Opinión

LAS ESENCIAS DEL LENGUAJE

Hace unos días, empleé el término 'paradón' para definir una de esas intervenciones milagrosas que caracterizan a Iker Casillas, y el enano mágico que habita en las tripas el ordenador me largó un rapapolvo de miedo. El duende de la gramática de guardia dentro de este artefacto sigue a día de hoy abroncándome, pero en este caso lo hace ya sin razón porque la Real Academia ha decidido legalizar 'paradón' en compañía de muchos otros términos recién aceptados que ya pueden aplicarse sin vulnerar las reglas en este día triunfal de sábado florido en el que se rinde homenaje a la lengua castellana, aquella que comenzó a utilizar con franqueza y sin sonrojo fray Gonzalo de Berceo para entenderse con más propiedad con sus parroquianos.
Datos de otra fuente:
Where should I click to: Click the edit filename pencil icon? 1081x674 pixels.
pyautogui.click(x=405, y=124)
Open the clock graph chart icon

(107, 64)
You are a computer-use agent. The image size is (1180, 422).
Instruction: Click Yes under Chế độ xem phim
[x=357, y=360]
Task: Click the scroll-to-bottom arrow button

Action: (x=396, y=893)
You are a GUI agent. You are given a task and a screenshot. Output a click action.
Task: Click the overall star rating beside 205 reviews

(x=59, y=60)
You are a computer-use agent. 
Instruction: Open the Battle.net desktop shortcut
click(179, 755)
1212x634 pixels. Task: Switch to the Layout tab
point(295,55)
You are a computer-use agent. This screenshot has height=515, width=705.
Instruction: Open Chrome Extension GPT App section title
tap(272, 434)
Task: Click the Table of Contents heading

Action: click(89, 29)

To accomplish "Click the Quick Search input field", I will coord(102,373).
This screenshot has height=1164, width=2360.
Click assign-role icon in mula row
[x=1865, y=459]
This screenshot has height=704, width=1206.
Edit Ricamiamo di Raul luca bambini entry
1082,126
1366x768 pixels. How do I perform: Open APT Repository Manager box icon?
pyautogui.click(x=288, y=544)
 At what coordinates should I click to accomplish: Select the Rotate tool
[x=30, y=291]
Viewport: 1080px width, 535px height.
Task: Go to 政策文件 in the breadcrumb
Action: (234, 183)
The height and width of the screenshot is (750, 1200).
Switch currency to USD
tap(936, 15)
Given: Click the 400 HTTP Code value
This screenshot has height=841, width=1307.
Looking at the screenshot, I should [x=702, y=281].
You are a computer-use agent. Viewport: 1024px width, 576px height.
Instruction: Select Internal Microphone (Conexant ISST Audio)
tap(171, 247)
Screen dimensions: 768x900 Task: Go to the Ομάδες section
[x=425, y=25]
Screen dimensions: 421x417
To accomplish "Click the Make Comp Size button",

Era aquel un fablar de juglaría, un idioma usado por la gente corriente y el buen fraile sospechó -y no le faltó razón- que expresándose del mismo modo que la gente próxima al monasterio, obtendría de ellos una mejor respuesta. Y no contento con hablarlo, también se decidió a escribirlo Dios le bendiga. Gracias a Berceo y a su arrebato de audacia sin precedentes -permutar los latines del mester de clerecía por el habla llana de la juglaría propia de burgueses y campesinos constituyó una apuesta arriesgada que suscitó muchas críticas- estoy ahora mismo escribiendo, y haciéndolo en este idioma hermoso, eficiente, flexible y permeable que avanza sin fronteras y cuyo avance procura seguir la Academia en muchos casos con la lengua fuera. La gente habla y escribe como entiende más efectivo, acomoda el decir a su tiempo y momento y exige respaldo de los puristas del lenguaje, como en su día hizo maese Berceo jugándose la tonsura. Gracias le sean dadas a vuesa merced.